## How to complete this task
These entries are to be retyped in full, word for word.

[Saved data entries]
Segment Open
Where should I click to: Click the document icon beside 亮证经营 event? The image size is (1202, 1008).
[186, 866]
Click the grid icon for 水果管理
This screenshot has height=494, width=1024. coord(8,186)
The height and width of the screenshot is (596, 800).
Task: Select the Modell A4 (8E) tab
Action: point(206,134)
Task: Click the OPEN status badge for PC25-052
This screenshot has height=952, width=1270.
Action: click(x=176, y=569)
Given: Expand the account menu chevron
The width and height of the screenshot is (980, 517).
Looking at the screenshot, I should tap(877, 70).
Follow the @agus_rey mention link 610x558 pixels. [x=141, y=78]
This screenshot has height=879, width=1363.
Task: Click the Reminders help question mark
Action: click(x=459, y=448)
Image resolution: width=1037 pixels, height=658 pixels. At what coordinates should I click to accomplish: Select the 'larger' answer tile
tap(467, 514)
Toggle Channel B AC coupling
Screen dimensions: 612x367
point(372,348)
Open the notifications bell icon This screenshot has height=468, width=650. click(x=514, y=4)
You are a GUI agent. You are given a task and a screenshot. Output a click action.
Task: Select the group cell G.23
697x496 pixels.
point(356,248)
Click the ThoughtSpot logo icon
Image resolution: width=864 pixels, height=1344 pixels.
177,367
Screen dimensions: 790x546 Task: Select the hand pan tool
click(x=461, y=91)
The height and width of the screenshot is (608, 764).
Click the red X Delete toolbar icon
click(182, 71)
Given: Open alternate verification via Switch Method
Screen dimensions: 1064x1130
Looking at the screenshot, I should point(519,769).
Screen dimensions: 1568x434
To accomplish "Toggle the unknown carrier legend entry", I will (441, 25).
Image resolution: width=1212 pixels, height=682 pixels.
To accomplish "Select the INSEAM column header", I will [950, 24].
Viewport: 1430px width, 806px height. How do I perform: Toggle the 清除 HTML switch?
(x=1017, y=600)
Segment Closed
## Solution for this task
Where should I click to: Click the document icon beside 亮证经营 event? The image size is (1202, 1008).
[186, 866]
Click the grid icon for 水果管理
This screenshot has height=494, width=1024. coord(8,186)
The height and width of the screenshot is (596, 800).
Task: Select the Modell A4 (8E) tab
Action: point(206,134)
Task: Click the OPEN status badge for PC25-052
This screenshot has height=952, width=1270.
Action: click(x=176, y=569)
Given: Expand the account menu chevron
The width and height of the screenshot is (980, 517).
Looking at the screenshot, I should tap(877, 70).
Follow the @agus_rey mention link 610x558 pixels. [x=141, y=78]
This screenshot has height=879, width=1363.
Task: Click the Reminders help question mark
Action: click(x=459, y=448)
Image resolution: width=1037 pixels, height=658 pixels. At what coordinates should I click to accomplish: Select the 'larger' answer tile
tap(467, 514)
Toggle Channel B AC coupling
Screen dimensions: 612x367
point(372,348)
Open the notifications bell icon This screenshot has height=468, width=650. click(x=514, y=4)
You are a GUI agent. You are given a task and a screenshot. Output a click action.
Task: Select the group cell G.23
697x496 pixels.
point(356,248)
Click the ThoughtSpot logo icon
Image resolution: width=864 pixels, height=1344 pixels.
177,367
Screen dimensions: 790x546 Task: Select the hand pan tool
click(x=461, y=91)
The height and width of the screenshot is (608, 764).
Click the red X Delete toolbar icon
click(182, 71)
Given: Open alternate verification via Switch Method
Screen dimensions: 1064x1130
Looking at the screenshot, I should point(519,769).
Screen dimensions: 1568x434
To accomplish "Toggle the unknown carrier legend entry", I will (441, 25).
Image resolution: width=1212 pixels, height=682 pixels.
To accomplish "Select the INSEAM column header", I will [950, 24].
Viewport: 1430px width, 806px height. How do I perform: Toggle the 清除 HTML switch?
(x=1017, y=600)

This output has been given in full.